*Task statement*
Line count for "computer": say how many lines of the data contain it, with no other text.

*Source data*
===============

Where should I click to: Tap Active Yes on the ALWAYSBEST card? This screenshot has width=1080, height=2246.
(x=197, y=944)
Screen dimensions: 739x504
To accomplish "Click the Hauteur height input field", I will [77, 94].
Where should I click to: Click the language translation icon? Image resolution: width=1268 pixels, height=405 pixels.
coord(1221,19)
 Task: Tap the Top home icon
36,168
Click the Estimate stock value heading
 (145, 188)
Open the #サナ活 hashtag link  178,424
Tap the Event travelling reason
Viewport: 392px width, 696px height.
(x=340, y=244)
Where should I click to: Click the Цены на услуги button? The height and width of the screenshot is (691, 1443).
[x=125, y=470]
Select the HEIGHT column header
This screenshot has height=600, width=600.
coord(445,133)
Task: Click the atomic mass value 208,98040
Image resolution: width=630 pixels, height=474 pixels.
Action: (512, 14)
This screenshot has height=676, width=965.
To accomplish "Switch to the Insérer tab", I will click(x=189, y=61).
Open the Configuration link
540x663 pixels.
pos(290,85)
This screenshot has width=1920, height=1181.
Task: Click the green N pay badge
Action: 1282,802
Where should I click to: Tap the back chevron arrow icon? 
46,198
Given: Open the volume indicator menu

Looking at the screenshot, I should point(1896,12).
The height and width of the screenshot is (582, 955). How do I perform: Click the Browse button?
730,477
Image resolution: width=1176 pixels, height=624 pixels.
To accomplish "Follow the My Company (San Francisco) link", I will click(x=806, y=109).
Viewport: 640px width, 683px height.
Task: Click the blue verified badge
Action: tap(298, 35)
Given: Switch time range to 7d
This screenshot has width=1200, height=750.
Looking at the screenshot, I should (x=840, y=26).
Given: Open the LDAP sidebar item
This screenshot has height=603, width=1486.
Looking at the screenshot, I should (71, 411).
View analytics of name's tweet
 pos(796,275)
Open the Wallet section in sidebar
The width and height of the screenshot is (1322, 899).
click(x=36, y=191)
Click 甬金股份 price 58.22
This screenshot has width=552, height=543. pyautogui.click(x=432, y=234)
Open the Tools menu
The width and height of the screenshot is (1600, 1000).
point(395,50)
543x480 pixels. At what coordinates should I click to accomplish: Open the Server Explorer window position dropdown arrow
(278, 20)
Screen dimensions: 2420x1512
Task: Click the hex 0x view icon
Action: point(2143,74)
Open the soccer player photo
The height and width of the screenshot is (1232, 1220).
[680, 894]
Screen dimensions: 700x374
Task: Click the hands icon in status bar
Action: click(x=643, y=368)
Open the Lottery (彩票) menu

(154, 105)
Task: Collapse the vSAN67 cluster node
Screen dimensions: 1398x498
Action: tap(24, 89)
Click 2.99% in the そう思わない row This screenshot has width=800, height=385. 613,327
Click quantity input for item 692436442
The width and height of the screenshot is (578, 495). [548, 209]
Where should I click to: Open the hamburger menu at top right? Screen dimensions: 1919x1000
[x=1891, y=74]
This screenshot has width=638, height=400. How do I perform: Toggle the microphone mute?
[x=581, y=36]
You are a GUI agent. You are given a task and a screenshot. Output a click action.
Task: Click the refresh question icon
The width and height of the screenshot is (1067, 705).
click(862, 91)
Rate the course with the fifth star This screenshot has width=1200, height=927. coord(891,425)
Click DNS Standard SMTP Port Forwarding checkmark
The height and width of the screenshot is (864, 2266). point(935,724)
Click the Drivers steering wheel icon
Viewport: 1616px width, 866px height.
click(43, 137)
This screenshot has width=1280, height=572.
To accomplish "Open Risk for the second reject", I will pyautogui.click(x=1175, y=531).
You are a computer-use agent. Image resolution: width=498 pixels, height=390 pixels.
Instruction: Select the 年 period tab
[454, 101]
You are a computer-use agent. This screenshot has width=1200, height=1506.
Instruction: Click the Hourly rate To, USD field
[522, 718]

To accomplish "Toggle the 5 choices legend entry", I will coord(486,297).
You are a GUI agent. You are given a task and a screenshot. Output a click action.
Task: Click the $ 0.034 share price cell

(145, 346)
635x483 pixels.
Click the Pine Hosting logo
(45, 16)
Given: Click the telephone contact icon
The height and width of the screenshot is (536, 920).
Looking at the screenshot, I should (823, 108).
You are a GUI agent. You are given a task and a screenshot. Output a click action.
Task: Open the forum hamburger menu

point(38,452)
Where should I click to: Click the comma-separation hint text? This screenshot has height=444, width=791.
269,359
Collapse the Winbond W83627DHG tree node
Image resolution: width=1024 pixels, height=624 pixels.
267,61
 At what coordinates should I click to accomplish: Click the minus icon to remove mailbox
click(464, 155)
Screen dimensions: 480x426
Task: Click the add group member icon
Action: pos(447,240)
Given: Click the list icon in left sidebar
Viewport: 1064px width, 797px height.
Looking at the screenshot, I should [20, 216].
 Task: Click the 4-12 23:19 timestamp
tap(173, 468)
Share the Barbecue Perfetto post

===============

*Answer*
2